MIAMI BEACH — Nearly a year following its approval, the advantages and disadvantages of a contraceptive implant are becoming better known, but there are still no data on its efficacy in overweight or obese women, according to a presentation at an ob.gyn. conference sponsored by the University of Miami.
The Food and Drug Administration cleared Implanon (Organon International) for marketing in July 2006. It is the first single-rod, 68-mg etonogestrel, subdermal implant. The core is 40% ethylene vinyl acetate, which provides a slow, steady release of progestin for up to 3 years, according to clinical trials.
However, overweight and obese women were excluded from the preapproval studies. “This is kind of the kicker—efficacy in overweight women,” Dr. Paul M. Norris said. “There are no clinical trial data.” Women who weighed more than 130% of their ideal body weight were not studied. For physicians, such an exclusion would be “very impractical” in the United States, Dr. Norris added.
Implanon replaces the six-rod Norplant device, which was removed from the market following reports of product migration and side effects, Dr. Norris said. “The data on Norplant suggested it was still efficacious, although less so, in overweight patients. But I am not sure you can apply this finding to Implanon.”
Implanon is inserted in the subepidermal groove of a woman's arm between her biceps and triceps, about 6-8 inches up from the crux of elbow. Physicians can order Implanon only upon completion of a training program, sponsored by the manufacturer, on insertion and removal. “They were concerned about injections in other vital structures. So far, the programs have gone well,” said Dr. Norris, who is on the obstetrics and gynecology faculty at the University of Miami. He is on the speakers' bureau for Organon.
“The device to insert the implant looks like the Depo Provera syringe,” Dr. Norris said. “The blue placebo injector for practice has a pregnancy rate of about 85% so make sure you are using the white injector with the active ingredient!”

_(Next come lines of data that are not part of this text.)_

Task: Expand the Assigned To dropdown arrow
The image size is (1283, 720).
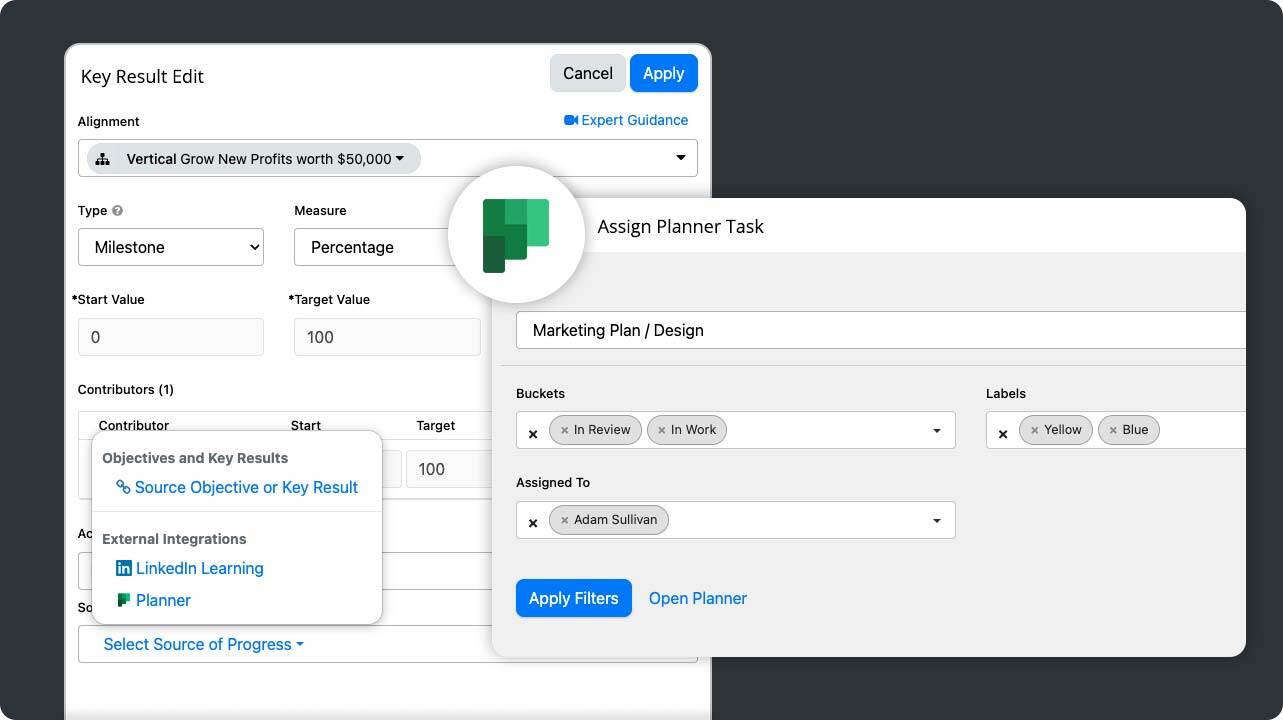Action: [x=937, y=521]
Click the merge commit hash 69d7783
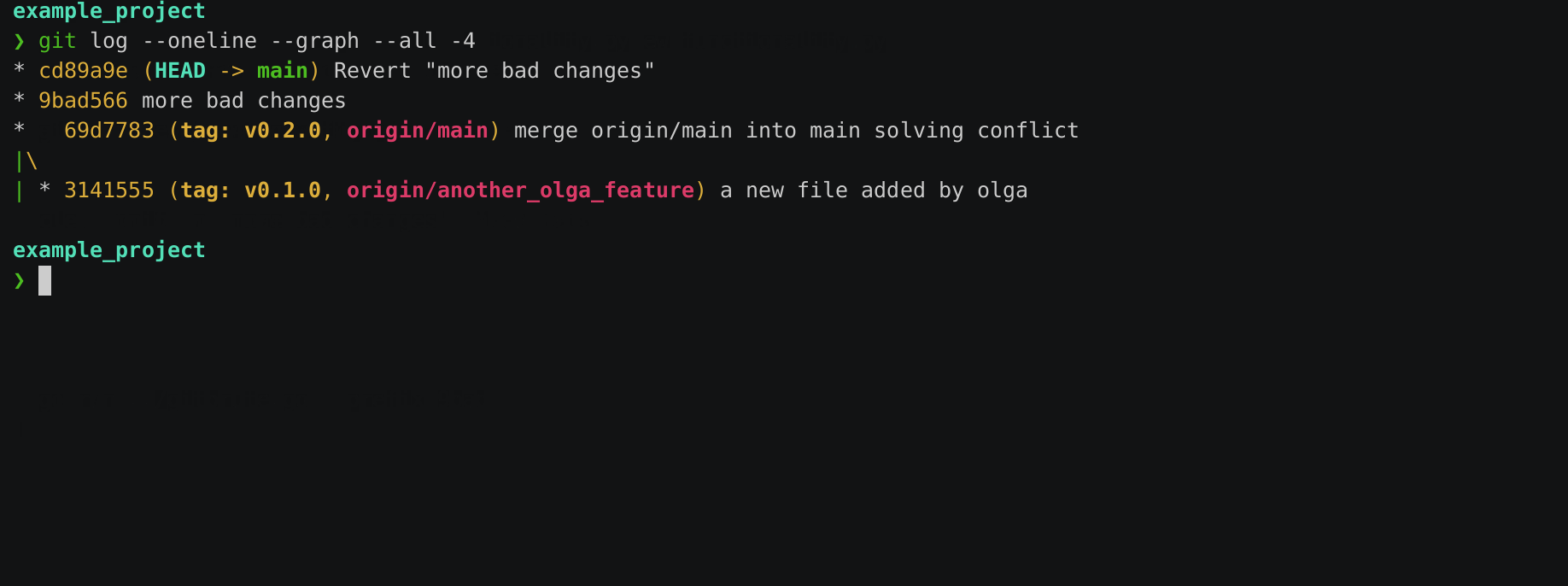Viewport: 1568px width, 586px height. coord(109,131)
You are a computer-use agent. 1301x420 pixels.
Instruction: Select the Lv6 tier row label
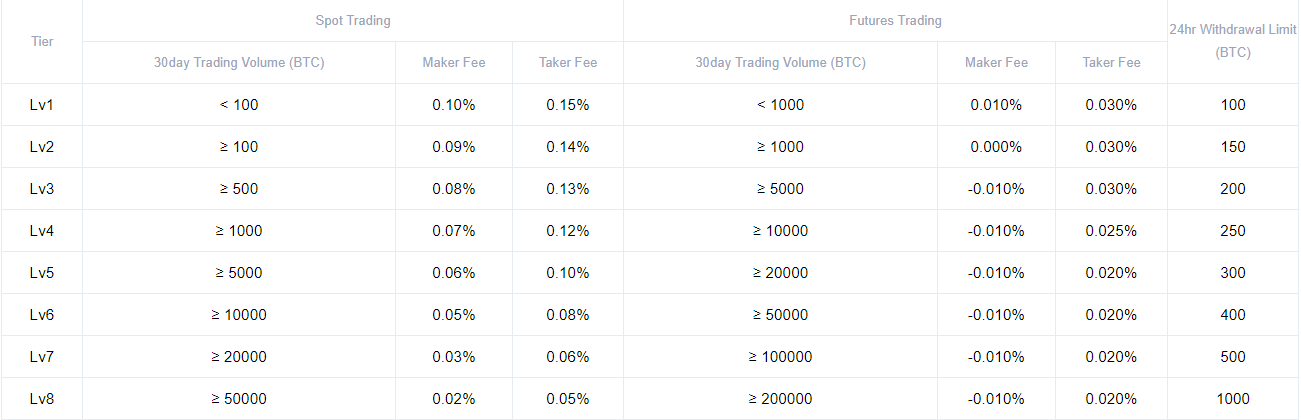(42, 315)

Insertion time is faster than the Norplant, about a mean of 1 minute, compared with 4 minutes for the Norplant, Dr. Norris said. The 4-cm-long, 2-mm-diameter Implanon rod is not radio-opaque. “If you lose an implant, you cannot palpate it 3 years later,” he said. “It is very easy to pick up on ultrasound, but you need at least a 10-MHz wand, which is not common in most ob.gyn. offices,” he said.
Implanon's contraceptive effects are reversible—a woman's fertility quickly returns after removal, according to the manufacturer.

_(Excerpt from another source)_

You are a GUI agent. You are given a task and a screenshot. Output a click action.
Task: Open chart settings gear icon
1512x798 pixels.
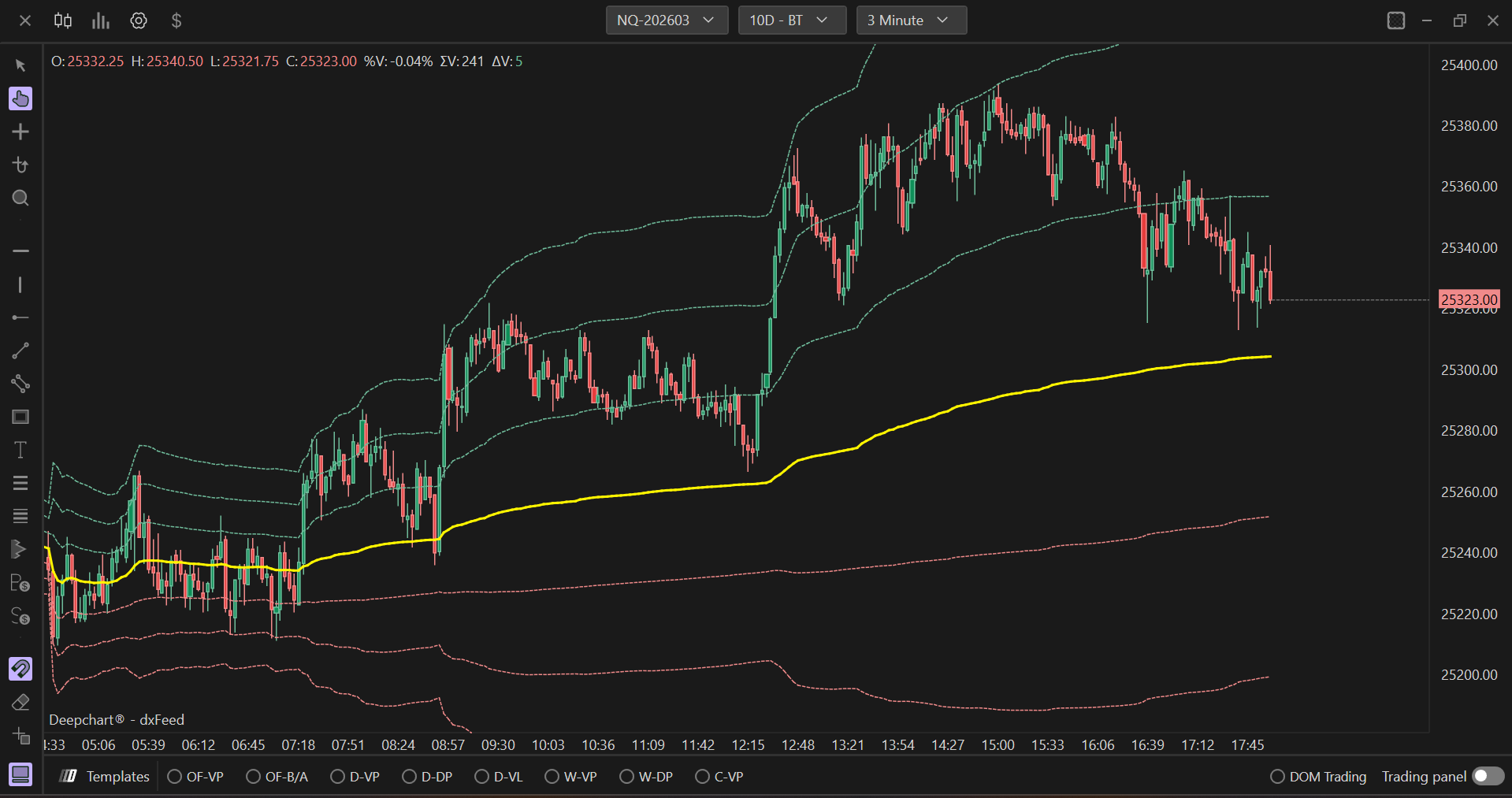[139, 20]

The mean removal time for Implanon is 3 minutes, compared with 11 minutes for Norplant, Dr. Norris said. “This is the mean, and some cases can take almost an hour, and you end up saying words you wouldn't normally say.” In clinical trials, 1% of 923 participants experienced complications at implant insertion and 1.7% had complications at implant removal.
Contraindications include a known or suspected pregnancy. “It likely won't hurt the pregnancy, but it will not prevent a pregnancy if it is already there,” Dr. Norris said. History of or current thrombotic disease, history of breast cancer, hepatic tumors, active liver disease, and undiagnosed abnormal genital bleeding are other contraindications. “Make sure there is nothing serious going on before you place the Implanon.”

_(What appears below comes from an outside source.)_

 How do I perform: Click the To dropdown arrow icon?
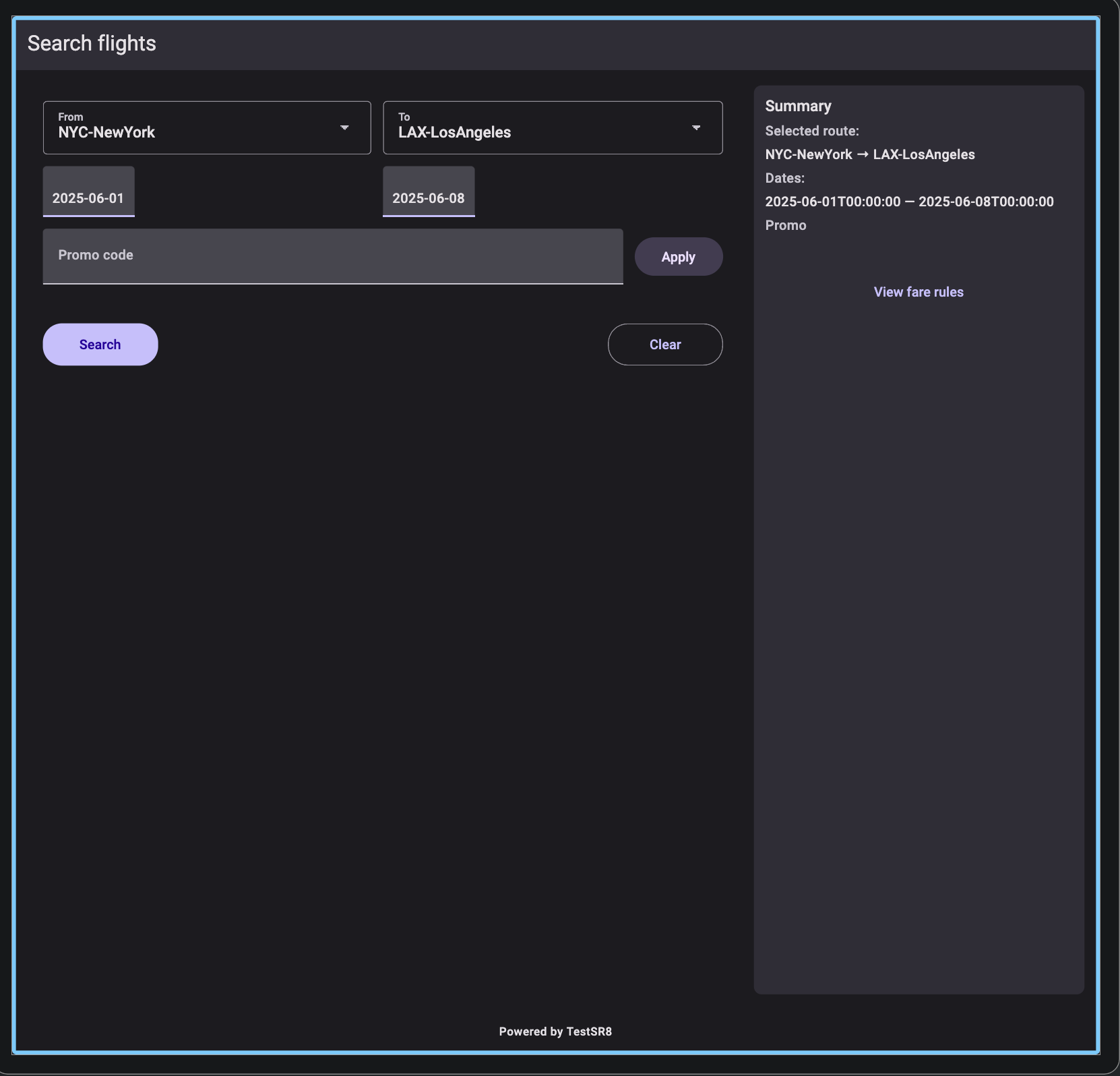696,128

Bleeding changes were the most common reason women chose to stop Implanon treatment in clinical trials (cited by 11% of participants). Irregular bleeding and spotting is a common side effect, Dr. Norris said. In the studies, patients using Implanon reported an average of 18 days of bleeding or spotting every 90 days. “The problem is this is unpredictable,” he said. “With the pill or patch, you have a better idea when to anticipate bleeding or spotting.”